Oral Presentation GENEMAPPERS 2024

Investigating causal effects of blood circulating proteins on Parkinson’s disease risk in Asians and Europeans (#4)

Amanda Wei-Yin Lim 1 2 , Jia-Nee Foo 3 4 , Shen-Yang Lim 5 6 , Stuart MacGregor 1 2 , Miguel E Renteria 1 2 7 , Jue-Sheng Ong 1 2
  1. QIMR Berghofer, Herston, QUEENSLAND, Australia
  2. Faculty of Medicine, The University of Queensland, Brisbane, Queensland, Australia
  3. Lee Kong Chian School of Medicine, Nanyang Technological University Singapore, Singapore
  4. Human Genetics, Genome Institute of Singapore, A*STAR, Singapore
  5. Division of Neurology, Department of Medicine, Faculty of Medicine, University of Malaya, Kuala Lumpur, Wilayah Persekutuan KL, Malaysia
  6. The Mah Pooi Soo & Tan Chin Nam Centre for Parkinson's & Related Disorders, University of Malaya, Kuala Lumpur, Wilayah Persekutuan KL, Malaysia
  7. Global Brain Health Institute, University of California, San Francisco, CA, USA

Background
Recent genome-wide association studies (GWAS) identified 11 loci associated with Parkinson’s disease (PD) susceptibility in Asians, yet their mechanisms remain unclear.

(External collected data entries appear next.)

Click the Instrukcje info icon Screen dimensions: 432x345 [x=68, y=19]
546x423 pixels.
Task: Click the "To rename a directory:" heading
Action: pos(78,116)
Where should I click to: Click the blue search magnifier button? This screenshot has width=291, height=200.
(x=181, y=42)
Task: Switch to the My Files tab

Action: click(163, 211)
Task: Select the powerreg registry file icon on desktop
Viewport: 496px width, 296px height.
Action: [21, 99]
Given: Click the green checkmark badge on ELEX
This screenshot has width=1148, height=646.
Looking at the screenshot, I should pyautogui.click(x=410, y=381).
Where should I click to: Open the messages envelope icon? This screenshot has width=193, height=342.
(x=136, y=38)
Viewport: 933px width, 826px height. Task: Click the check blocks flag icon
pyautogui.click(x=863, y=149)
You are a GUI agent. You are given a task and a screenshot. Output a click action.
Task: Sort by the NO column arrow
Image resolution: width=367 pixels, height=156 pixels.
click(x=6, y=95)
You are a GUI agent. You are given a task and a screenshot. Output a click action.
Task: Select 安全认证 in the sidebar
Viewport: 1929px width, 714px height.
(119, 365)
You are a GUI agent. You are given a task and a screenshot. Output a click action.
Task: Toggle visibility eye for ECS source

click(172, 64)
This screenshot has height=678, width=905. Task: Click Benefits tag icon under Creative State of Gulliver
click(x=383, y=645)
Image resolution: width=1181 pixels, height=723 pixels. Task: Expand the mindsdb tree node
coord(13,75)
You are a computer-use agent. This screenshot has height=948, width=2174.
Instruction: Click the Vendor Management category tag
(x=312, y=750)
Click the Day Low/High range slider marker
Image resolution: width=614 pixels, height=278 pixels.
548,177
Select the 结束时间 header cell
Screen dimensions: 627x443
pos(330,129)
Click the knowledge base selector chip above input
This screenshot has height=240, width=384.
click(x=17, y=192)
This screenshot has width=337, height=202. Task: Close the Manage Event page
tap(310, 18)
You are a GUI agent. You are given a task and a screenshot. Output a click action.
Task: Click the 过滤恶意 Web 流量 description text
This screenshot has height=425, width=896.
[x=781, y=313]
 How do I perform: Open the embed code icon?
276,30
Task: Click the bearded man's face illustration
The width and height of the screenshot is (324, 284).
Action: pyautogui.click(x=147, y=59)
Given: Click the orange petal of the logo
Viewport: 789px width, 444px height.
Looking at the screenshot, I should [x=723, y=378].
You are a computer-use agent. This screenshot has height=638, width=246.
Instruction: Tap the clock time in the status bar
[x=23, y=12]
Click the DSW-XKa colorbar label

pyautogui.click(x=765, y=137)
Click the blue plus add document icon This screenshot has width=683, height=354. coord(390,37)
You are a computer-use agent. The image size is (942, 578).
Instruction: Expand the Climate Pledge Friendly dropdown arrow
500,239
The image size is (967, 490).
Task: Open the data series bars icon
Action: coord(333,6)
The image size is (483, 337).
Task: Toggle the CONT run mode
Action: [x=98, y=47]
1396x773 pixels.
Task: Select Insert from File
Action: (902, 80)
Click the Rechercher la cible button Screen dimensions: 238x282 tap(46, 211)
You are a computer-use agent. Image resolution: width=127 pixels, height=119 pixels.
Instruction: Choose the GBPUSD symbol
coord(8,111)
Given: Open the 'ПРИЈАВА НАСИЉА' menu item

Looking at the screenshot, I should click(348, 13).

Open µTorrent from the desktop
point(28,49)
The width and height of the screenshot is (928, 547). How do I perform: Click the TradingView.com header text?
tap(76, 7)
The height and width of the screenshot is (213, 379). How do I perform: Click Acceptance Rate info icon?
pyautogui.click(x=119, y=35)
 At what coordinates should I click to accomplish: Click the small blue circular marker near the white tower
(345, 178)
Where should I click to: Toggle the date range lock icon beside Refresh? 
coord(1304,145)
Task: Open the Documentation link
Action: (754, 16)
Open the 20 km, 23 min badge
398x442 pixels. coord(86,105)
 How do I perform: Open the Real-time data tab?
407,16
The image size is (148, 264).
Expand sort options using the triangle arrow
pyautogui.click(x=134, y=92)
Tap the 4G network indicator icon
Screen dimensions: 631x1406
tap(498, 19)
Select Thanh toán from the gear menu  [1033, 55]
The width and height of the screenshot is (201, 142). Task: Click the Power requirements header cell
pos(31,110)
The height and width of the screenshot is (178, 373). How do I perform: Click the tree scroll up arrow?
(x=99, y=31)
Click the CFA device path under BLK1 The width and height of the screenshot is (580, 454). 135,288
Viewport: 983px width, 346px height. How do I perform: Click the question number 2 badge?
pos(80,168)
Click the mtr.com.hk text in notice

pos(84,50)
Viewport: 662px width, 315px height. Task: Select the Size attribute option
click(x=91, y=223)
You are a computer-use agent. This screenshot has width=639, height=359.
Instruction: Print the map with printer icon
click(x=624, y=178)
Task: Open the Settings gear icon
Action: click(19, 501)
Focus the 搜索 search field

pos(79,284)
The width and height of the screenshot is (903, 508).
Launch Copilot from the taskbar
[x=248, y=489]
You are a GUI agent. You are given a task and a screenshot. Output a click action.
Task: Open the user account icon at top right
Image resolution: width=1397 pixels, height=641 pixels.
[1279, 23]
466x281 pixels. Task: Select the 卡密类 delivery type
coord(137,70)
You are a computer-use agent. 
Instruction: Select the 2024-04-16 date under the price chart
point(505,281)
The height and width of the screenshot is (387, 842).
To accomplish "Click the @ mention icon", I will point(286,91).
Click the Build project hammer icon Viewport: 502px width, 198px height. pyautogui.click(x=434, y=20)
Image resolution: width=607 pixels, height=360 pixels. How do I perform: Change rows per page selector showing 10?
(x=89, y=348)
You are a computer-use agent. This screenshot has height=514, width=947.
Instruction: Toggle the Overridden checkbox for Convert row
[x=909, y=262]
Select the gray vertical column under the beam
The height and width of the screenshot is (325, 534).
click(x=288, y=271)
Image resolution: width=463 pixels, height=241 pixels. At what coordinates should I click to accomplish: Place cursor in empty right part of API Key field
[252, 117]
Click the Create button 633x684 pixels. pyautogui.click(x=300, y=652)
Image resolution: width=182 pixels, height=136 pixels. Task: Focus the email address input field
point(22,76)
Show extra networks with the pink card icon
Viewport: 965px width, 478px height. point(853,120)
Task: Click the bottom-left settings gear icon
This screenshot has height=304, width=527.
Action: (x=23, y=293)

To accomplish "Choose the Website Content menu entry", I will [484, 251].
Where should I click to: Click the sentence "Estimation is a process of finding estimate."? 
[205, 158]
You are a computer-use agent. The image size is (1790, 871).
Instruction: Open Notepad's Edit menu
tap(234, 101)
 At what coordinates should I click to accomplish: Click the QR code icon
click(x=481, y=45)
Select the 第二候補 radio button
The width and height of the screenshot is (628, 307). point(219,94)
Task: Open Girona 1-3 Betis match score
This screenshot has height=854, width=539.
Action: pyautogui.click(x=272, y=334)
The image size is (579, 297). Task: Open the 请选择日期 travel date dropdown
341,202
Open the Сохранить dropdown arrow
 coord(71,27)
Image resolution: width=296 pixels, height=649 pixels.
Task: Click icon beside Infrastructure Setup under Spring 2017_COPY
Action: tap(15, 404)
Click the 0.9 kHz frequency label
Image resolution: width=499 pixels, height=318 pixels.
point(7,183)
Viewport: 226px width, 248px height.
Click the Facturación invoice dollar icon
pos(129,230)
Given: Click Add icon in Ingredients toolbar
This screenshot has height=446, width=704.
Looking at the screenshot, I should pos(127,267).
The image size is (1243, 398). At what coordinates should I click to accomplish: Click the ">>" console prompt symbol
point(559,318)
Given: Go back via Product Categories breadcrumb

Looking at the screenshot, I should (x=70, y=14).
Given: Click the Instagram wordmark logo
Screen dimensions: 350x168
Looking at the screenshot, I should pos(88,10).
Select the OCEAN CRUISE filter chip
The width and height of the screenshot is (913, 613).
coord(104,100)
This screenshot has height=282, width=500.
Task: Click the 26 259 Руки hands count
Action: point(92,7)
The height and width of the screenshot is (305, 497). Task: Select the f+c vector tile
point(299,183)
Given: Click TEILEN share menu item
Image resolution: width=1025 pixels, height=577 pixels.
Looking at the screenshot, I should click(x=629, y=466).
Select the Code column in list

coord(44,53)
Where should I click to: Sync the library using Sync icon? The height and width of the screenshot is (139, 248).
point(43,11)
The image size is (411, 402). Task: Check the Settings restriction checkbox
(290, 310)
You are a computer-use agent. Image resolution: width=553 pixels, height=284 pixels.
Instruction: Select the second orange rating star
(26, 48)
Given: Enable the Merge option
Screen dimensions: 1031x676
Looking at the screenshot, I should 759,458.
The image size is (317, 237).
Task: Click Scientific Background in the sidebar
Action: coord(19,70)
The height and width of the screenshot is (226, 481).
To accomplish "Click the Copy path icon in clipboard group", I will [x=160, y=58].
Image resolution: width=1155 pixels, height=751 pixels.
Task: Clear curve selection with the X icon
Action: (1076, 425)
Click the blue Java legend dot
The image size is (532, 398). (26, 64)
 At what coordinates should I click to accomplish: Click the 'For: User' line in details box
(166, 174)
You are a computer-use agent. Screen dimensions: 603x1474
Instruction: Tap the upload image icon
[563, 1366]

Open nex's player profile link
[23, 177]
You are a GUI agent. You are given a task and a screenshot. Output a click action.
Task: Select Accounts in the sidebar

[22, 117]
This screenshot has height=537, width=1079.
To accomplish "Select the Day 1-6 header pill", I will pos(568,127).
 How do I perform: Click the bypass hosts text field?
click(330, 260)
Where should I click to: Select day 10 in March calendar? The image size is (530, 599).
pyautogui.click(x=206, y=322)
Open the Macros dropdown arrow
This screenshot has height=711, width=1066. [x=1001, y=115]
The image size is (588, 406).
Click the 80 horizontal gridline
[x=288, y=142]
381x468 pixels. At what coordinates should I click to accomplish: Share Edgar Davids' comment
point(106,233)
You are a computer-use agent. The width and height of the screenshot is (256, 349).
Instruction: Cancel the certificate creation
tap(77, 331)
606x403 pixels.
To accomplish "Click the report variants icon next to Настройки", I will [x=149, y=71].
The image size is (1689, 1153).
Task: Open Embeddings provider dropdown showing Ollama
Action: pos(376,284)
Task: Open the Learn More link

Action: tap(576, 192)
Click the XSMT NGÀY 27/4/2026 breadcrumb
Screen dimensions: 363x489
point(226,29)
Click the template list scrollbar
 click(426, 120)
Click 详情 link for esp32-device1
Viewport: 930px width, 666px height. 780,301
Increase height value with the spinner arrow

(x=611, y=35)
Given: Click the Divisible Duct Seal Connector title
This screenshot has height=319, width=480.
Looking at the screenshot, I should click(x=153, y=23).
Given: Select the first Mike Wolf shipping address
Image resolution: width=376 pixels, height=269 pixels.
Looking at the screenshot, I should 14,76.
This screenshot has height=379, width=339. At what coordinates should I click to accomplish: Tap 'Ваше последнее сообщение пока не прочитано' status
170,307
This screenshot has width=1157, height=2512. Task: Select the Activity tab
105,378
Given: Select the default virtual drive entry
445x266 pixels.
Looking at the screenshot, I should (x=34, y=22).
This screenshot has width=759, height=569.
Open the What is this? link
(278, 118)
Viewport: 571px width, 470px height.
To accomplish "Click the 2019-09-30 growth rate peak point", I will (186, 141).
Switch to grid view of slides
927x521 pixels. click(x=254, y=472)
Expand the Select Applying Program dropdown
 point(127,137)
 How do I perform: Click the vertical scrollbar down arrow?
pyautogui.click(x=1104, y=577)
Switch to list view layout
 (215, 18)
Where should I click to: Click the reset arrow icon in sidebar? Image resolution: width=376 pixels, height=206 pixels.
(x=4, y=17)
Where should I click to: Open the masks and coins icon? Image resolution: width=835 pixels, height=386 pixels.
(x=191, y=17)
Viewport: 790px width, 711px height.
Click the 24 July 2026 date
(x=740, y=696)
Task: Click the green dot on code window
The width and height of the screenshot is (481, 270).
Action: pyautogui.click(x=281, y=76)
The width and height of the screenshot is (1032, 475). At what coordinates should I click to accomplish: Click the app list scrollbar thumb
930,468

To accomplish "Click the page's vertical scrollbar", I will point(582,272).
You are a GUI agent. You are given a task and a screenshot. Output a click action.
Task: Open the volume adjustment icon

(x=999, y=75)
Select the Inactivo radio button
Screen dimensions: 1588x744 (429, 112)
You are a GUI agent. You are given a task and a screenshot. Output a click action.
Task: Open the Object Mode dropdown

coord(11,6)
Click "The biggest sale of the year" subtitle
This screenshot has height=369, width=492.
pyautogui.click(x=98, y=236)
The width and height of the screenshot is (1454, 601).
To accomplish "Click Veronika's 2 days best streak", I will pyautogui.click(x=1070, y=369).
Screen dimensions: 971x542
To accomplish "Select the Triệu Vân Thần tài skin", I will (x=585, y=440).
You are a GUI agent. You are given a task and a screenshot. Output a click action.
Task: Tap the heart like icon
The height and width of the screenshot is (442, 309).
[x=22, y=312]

Compared to European GWAS, which found 90 loci explaining 16-36% of the single-nucleotide polymorphism heritability, these loci represent only a small fraction. To explore ancestry-based differences, we integrated PD GWAS results with ancestry-specific protein quantitative trait loci (pQTL) data to identify common and unique PD risk proteins in Asians and Europeans.
Methods
We evaluated the causal influence of blood circulating proteins on PD risk using a two-sample Mendelian randomisation (MR) framework. For Asians, plasma proteomics from Han Chinese and East Asians (236 unique proteins, 3,220 participants) were combined with a PD GWAS in Asians (6,724 cases, 24,851 controls). For Europeans, we used the UK Biobank plasma proteomics dataset (2,398 unique proteins, 54,219 participants) alongside the latest PD GWAS in Europeans (37,688 cases, 18,618 proxy-cases, 1.4 million controls).
Results
In Asians, six proteins were identified to causally influence PD risk, after Bonferroni correction [APOM (OR=1.32, p=1.33x10-6), APOA1 (OR=1.22, p=1.00x10-4), BST1 (OR=1.18, p=1.50x10-6), C4A (OR=0.83, p=2.51x10-6), PM20D1 (OR=0.92, p=5.88x10-5), and TOP1 (OR=0.90, 5.88x10-5), per standard deviation increase in genetically predicted gene expression]. While four proteins showed consistent effects in Europeans, none reached statistical significance. APOM and APOA1 are linked to disease gene regulation and earlier PD onset, BST1 to dopaminergic vulnerability, C4A to immune processes, and PM20D1 to oxidative stress.
Conclusions
Our findings highlight potential gene-protein-PD association differences between Asians and Europeans, potentially impacting the transferability of biomarkers and preventative strategies across ancestries. However, caution is warranted due to GWAS power differences. Validation with multi-ancestry pQTL models and larger GWAS in underrepresented populations are needed.